En Europe le lin s’impose à partir de XIe siècle. Sa culture s’intensifie pour représenter à la fin du XVIIe siècle des centaines d’ hectares de champs de petites fleurs bleues de lin. A nord-est de L’Europe le climat frais et humide était particulièrement favorable à la production du tissu de lin .Pendant longtemps la région de Flandre et notamment la ville de Bruges ont régné sur cette culture. Les tisseurs français réagissent par l’invention des toiles de plus en plus fines. Au XIIIe siècle Jean-baptiste de Cambrai tisse la batiste une fine toile de lin de 70 fils au centimètre. Le batiste a fait le luxe d’amples chemises dont Anne d’Autriche a été la plus célèbre adepte.
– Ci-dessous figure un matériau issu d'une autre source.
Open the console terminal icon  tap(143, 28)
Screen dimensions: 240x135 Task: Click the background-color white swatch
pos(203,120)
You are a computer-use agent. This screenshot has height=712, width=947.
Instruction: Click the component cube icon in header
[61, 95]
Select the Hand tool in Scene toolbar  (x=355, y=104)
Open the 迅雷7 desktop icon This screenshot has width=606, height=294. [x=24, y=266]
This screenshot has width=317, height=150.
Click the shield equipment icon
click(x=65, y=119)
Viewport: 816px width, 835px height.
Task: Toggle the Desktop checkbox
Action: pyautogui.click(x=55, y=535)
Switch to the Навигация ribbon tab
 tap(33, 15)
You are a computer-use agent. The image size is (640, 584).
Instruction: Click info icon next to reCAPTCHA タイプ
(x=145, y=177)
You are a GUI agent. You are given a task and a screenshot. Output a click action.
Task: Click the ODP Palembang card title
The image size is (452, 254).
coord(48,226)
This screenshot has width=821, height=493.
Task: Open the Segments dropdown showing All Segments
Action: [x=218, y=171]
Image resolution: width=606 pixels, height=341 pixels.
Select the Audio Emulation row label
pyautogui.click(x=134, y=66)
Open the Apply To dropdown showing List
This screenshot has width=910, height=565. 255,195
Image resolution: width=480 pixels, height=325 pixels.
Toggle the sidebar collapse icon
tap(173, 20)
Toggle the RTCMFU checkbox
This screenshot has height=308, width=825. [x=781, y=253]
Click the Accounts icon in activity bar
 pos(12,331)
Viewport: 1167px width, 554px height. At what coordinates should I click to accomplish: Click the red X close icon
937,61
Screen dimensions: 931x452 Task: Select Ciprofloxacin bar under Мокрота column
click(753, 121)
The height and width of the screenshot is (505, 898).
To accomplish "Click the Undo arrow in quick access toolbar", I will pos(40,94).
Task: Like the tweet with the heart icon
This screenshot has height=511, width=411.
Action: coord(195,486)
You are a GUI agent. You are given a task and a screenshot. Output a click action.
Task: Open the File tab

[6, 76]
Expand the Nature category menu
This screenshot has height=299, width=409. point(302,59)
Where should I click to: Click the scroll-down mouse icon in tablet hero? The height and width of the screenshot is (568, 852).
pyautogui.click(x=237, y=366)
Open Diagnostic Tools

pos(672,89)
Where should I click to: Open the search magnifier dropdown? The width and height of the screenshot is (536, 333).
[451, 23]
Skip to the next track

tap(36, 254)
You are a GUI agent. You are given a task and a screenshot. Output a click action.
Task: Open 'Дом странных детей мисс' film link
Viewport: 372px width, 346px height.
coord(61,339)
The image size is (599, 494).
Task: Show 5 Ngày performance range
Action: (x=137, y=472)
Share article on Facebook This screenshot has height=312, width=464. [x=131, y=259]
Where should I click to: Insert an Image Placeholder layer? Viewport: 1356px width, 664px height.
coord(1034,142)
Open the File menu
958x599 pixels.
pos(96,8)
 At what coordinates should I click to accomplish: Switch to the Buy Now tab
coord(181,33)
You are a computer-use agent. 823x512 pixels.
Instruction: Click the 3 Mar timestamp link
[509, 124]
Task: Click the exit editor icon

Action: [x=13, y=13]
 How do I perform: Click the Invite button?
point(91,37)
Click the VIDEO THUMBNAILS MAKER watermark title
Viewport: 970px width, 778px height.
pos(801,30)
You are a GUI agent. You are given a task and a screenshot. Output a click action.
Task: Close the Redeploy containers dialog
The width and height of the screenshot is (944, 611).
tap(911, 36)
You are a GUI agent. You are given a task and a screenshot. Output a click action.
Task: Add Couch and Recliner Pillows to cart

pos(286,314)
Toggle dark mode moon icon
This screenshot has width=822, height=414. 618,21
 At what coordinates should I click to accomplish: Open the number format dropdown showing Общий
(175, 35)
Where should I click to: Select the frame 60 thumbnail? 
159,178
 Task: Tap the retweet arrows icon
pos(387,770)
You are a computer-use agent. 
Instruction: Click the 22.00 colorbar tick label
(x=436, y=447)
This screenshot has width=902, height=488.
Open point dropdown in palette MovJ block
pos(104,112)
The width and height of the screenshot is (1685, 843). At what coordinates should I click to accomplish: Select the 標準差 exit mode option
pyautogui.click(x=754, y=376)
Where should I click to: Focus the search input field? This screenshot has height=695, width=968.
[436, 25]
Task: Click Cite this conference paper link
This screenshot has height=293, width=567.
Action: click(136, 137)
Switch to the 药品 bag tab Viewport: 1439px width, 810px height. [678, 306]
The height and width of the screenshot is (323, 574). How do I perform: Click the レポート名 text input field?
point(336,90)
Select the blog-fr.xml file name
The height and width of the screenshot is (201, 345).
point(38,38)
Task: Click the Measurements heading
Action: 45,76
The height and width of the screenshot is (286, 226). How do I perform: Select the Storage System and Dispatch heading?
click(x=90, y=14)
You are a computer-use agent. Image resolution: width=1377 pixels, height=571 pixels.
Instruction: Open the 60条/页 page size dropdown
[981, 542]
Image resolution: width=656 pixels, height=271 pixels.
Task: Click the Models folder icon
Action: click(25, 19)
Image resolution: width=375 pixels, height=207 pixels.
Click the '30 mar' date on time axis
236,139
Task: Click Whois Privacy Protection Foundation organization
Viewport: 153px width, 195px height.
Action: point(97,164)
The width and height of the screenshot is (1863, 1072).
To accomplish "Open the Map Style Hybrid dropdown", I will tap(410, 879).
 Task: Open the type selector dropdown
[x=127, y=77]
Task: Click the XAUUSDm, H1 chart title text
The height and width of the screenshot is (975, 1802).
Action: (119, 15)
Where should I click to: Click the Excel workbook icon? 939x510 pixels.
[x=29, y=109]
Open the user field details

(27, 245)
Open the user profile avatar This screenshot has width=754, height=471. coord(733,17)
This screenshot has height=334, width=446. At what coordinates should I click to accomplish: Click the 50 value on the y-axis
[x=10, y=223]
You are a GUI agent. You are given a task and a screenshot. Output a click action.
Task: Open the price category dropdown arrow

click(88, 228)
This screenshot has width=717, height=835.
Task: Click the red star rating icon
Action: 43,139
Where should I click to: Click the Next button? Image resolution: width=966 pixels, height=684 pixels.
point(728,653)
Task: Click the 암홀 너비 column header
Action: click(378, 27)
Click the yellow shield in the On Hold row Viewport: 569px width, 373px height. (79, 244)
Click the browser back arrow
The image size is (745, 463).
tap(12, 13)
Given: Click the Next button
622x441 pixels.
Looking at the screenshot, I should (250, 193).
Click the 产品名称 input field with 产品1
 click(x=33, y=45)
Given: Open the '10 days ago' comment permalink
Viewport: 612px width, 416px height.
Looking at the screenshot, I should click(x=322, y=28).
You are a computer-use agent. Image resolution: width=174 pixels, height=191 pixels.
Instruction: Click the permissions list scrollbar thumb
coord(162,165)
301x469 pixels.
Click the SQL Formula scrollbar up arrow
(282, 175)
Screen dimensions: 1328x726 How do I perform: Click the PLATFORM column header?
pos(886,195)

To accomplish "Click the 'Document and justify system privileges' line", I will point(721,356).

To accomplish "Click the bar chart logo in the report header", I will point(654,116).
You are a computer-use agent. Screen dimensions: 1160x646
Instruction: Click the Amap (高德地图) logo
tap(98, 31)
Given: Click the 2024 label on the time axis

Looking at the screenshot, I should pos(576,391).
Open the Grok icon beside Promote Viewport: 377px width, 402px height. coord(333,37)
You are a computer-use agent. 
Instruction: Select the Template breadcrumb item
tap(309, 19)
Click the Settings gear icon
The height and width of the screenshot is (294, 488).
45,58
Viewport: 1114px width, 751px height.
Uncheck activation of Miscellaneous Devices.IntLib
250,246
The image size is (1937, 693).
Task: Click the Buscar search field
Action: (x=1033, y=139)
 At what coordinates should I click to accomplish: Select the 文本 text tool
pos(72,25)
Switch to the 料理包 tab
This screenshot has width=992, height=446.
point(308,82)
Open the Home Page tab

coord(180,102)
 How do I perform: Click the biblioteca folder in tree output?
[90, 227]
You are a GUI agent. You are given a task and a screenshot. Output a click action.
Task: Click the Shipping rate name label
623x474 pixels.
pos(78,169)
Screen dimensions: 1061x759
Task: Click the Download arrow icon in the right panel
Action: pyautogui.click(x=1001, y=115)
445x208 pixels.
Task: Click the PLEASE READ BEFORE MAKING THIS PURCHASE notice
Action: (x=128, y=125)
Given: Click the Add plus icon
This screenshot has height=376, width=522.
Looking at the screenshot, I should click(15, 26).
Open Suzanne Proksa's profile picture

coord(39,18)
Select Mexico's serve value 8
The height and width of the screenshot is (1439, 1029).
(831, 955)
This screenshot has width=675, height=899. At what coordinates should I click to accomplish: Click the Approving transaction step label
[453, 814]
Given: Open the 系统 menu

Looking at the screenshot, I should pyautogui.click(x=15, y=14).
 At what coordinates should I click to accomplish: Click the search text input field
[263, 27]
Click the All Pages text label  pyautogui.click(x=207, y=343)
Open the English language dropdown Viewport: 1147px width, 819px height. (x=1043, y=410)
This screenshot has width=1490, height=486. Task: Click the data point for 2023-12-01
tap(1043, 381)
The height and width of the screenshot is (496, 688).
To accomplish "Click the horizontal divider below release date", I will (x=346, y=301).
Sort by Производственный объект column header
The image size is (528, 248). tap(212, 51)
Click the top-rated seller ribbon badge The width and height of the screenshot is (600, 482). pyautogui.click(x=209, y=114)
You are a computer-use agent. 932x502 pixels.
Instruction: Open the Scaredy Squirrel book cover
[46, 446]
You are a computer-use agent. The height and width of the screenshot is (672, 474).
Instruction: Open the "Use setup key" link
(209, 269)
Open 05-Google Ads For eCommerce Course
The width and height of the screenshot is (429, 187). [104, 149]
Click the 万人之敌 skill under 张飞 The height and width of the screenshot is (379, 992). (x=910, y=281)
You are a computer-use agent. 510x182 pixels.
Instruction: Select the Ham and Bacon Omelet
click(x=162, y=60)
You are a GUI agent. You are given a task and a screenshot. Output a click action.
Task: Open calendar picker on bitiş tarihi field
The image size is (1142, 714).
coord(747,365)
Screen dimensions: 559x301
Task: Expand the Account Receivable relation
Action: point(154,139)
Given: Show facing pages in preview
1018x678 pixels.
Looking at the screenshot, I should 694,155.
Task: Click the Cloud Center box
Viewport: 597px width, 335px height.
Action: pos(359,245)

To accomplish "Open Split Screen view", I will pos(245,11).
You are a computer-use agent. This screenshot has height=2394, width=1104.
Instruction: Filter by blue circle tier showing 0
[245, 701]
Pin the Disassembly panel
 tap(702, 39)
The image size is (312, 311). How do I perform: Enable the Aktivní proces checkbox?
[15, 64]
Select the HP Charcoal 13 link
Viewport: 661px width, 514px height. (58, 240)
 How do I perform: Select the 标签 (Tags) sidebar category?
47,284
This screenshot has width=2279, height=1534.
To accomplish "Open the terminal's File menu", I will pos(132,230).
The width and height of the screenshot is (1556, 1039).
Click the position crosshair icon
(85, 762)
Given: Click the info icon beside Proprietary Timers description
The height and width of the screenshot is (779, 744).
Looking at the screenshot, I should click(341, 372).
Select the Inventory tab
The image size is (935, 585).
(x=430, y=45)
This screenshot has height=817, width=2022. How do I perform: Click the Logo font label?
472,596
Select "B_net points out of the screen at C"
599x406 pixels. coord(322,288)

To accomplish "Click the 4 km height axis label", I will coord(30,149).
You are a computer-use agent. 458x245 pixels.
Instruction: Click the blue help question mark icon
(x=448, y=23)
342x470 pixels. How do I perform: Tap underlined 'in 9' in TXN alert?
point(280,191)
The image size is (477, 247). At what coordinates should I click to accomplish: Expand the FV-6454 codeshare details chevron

Les slaves de ’Est appelaient le tissus de lin « soie du Nord » et utilisaient comme un article d’échange économique. Les vêtements en lin étaient très populaires chez les rois et les gens du peuple. Contrairement au costume aristocratique les vêtements traditionnels de tous les temps se distinguaient par l’utilisation de couleurs naturelles des fibre du lin (souvent à cause de manque des moyens pour la teinture) ainsi par sa fonctionnalité. Les vêtements basiques du costume éthique (la jupe, les pantalons, la chemise et la robe sans manche, appelée chez les Russes « sarafan ») sont complétés souvent par des éléments qui servent à modifier le costume et adapter aux différentes situations de la vie. Les créateurs d’aujourd’hui s’inspirent de l’ingéniosité et de l’esthétique du costume traditionnel. Les vêtements confectionnés à partir des fibres végétales, agréables au toucher nous procurent la sensation de bien-être. Les jupes et les robes amples au drapée abondant très a vogue aujourd’hui sont non seulement la manifestation de la féminité et de la nostalgie pour le passé, la liberté des mouvements est avant tout. Polyvalente, discrètes et confortables ils s’intègrent facilement dans notre quotidien et sont le synonyme du bon goût. Ils n’imposent rien, ils servent de cadre précieux pour la personne qui les porte et non pas le contraire. Les qualités esthétiques et pratiques du lin font aujourd’hui l’objet d’études profondes dans les laboratoires des idées des créateurs modernes. Le plus vieux tissu au monde a sans doute l’avenir aussi grand que le passe.